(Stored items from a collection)
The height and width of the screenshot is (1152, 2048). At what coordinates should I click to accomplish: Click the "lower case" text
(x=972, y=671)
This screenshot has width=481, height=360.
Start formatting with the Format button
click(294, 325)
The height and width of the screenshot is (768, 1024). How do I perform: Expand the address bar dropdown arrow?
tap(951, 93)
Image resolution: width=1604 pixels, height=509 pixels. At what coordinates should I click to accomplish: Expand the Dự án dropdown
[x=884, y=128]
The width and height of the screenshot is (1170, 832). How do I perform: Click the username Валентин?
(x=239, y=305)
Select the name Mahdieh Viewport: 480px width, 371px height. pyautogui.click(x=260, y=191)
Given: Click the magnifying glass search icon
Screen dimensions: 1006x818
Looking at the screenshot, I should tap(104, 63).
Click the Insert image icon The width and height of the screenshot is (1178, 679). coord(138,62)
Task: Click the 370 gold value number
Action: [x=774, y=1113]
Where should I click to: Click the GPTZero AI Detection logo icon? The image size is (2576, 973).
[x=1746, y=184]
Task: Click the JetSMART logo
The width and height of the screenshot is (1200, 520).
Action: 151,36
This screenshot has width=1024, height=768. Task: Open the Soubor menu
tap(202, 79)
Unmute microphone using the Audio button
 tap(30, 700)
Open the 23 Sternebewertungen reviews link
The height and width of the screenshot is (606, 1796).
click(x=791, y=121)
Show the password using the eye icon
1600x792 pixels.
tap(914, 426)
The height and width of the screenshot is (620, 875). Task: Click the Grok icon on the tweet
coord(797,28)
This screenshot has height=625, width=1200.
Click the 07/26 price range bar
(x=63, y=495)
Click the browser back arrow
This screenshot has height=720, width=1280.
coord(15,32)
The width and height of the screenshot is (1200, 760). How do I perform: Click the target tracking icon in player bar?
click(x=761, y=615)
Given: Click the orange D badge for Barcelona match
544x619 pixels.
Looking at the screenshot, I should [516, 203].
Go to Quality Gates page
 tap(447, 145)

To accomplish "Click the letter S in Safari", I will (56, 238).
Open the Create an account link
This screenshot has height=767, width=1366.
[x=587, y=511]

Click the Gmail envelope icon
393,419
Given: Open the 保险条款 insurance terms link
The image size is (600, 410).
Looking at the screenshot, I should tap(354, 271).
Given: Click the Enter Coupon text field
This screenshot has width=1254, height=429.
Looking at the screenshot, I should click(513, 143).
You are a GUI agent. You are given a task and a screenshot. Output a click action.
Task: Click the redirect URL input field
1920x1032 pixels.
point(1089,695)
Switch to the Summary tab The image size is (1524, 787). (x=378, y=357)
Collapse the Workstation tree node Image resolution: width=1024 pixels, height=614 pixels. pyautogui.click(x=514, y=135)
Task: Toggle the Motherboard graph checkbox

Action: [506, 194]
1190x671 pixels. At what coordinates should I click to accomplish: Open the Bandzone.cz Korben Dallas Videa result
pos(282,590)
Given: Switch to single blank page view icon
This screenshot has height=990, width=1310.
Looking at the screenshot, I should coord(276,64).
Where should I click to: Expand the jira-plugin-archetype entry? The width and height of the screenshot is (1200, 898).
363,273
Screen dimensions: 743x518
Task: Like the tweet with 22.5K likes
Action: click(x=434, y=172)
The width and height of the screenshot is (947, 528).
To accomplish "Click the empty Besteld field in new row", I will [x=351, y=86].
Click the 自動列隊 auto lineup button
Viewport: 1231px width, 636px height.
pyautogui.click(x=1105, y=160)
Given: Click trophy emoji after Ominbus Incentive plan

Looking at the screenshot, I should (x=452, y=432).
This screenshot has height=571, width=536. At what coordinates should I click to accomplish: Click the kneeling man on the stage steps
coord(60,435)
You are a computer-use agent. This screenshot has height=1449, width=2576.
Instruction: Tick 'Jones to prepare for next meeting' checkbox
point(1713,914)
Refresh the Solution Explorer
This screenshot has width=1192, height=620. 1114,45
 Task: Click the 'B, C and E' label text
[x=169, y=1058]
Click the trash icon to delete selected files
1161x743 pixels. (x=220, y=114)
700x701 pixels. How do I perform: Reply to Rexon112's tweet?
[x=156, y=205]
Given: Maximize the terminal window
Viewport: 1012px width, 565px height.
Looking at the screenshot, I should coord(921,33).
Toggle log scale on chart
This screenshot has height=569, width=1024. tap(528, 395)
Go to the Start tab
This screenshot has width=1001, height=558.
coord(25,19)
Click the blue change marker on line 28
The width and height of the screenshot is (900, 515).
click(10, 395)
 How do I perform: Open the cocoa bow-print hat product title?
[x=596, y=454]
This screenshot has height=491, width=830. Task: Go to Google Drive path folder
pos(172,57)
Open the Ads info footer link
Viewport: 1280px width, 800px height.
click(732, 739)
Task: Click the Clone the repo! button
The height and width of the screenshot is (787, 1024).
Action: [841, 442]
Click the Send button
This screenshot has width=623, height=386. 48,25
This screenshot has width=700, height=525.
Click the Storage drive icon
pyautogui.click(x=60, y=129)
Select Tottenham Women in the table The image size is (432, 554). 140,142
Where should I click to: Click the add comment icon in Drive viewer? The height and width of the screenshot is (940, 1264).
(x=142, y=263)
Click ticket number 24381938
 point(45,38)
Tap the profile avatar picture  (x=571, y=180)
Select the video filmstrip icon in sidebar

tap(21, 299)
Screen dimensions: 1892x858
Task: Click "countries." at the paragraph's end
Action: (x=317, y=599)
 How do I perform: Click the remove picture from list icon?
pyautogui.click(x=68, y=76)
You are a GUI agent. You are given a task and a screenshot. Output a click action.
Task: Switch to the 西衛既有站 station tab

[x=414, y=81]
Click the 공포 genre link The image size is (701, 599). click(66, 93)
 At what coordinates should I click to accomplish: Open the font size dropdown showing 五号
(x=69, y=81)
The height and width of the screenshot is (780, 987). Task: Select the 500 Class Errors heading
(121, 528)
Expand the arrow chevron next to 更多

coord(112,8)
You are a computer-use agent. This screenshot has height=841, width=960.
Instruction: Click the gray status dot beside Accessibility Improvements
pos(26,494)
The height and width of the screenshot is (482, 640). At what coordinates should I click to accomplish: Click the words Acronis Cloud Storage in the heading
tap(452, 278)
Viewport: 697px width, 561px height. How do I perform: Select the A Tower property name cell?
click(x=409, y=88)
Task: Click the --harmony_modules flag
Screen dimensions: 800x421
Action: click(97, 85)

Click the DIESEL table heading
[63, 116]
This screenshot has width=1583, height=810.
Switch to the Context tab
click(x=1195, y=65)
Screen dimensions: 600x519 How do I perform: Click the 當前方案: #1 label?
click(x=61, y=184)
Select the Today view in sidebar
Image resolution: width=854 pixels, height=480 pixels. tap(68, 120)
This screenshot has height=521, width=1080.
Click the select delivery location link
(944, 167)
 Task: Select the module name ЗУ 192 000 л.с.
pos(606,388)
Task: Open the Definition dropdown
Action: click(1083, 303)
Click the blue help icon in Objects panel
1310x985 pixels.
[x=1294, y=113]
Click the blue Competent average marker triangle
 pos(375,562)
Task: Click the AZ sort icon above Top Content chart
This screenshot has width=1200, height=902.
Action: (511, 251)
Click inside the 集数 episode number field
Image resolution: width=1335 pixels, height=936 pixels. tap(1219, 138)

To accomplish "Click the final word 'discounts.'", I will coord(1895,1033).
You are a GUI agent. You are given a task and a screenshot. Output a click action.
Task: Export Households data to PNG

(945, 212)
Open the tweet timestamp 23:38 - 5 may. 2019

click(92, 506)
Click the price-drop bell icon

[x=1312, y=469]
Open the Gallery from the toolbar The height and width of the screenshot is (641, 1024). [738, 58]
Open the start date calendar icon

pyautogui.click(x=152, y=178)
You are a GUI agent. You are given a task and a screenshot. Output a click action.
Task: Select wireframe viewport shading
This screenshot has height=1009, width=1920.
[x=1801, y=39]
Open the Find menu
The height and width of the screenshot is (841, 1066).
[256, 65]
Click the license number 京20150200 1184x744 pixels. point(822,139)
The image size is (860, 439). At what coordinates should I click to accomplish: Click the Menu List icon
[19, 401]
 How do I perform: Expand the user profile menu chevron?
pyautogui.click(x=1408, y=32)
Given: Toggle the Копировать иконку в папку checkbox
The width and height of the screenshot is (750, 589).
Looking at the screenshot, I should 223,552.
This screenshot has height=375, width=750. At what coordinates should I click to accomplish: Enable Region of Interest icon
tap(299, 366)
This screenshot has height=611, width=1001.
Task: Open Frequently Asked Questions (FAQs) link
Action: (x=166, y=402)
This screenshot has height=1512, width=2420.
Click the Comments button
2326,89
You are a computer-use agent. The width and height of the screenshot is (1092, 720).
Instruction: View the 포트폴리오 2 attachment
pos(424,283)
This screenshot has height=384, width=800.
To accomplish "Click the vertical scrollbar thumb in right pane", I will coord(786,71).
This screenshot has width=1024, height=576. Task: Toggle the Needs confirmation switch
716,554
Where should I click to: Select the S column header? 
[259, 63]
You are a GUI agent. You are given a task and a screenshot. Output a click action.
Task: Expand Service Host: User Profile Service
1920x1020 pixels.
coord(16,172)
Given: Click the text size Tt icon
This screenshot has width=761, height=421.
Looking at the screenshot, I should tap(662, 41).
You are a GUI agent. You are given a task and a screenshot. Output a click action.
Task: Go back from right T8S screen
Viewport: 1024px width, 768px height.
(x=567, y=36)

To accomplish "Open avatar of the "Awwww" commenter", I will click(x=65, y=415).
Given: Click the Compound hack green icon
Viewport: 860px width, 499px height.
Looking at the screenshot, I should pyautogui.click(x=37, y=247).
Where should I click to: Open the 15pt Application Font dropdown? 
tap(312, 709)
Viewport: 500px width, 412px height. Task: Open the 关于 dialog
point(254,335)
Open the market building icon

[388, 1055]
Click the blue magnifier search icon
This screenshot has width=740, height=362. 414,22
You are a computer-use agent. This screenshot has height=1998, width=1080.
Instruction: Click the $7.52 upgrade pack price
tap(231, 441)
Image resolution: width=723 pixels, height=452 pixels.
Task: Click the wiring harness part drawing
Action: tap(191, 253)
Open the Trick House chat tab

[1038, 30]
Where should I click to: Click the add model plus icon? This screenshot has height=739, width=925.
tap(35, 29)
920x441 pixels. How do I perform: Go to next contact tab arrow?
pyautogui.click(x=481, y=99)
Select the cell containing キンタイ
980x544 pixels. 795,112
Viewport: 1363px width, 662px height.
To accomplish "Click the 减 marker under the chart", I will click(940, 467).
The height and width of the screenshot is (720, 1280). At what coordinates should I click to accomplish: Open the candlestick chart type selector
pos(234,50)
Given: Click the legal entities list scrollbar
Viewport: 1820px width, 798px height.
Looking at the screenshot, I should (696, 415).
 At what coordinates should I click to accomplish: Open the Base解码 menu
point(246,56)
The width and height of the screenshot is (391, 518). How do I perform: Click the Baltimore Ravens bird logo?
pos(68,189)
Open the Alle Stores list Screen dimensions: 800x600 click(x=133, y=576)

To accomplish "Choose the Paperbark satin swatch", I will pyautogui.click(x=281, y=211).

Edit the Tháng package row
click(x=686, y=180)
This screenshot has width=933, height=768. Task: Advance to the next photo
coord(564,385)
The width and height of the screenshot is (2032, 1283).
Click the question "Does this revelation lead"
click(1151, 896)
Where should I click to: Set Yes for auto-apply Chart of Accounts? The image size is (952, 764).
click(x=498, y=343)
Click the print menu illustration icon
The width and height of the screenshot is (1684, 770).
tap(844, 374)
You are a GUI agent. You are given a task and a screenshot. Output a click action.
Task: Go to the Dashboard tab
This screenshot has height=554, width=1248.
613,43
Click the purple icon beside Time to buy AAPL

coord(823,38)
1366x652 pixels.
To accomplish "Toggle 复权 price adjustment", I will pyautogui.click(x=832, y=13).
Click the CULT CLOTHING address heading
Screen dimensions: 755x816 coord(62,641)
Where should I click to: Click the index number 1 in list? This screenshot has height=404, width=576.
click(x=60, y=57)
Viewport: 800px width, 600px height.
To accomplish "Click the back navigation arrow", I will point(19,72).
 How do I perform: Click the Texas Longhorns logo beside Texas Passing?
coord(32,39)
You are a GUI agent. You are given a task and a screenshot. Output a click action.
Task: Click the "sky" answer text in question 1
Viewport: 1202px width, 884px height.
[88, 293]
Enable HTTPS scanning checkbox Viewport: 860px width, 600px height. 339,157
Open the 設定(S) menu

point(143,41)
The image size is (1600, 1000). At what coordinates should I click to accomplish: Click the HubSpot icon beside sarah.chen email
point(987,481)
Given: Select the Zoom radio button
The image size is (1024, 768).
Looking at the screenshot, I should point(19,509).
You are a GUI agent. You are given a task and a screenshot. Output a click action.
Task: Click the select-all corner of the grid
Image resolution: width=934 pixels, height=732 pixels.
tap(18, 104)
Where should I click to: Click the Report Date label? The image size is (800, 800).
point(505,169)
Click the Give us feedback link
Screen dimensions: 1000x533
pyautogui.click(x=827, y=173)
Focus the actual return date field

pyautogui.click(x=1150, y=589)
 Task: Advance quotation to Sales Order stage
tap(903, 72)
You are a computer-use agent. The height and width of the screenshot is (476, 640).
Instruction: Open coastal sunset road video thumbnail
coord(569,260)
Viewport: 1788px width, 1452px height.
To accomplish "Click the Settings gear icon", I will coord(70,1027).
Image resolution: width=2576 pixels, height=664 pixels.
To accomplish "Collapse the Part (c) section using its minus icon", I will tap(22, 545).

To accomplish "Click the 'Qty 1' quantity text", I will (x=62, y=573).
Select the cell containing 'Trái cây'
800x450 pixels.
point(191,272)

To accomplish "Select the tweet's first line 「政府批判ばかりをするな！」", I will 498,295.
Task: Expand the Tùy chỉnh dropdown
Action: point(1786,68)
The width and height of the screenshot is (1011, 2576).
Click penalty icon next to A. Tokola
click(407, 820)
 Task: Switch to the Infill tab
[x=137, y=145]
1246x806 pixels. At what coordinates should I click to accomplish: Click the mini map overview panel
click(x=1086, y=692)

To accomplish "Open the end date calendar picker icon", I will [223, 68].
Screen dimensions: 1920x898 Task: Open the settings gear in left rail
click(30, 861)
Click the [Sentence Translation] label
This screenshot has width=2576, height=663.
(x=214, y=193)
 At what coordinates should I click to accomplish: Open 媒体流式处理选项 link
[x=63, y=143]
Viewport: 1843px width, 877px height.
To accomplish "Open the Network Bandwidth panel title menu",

What is required: Among the entries above, tally each line with the string "Collapse" and state that figure only.

Your response: 2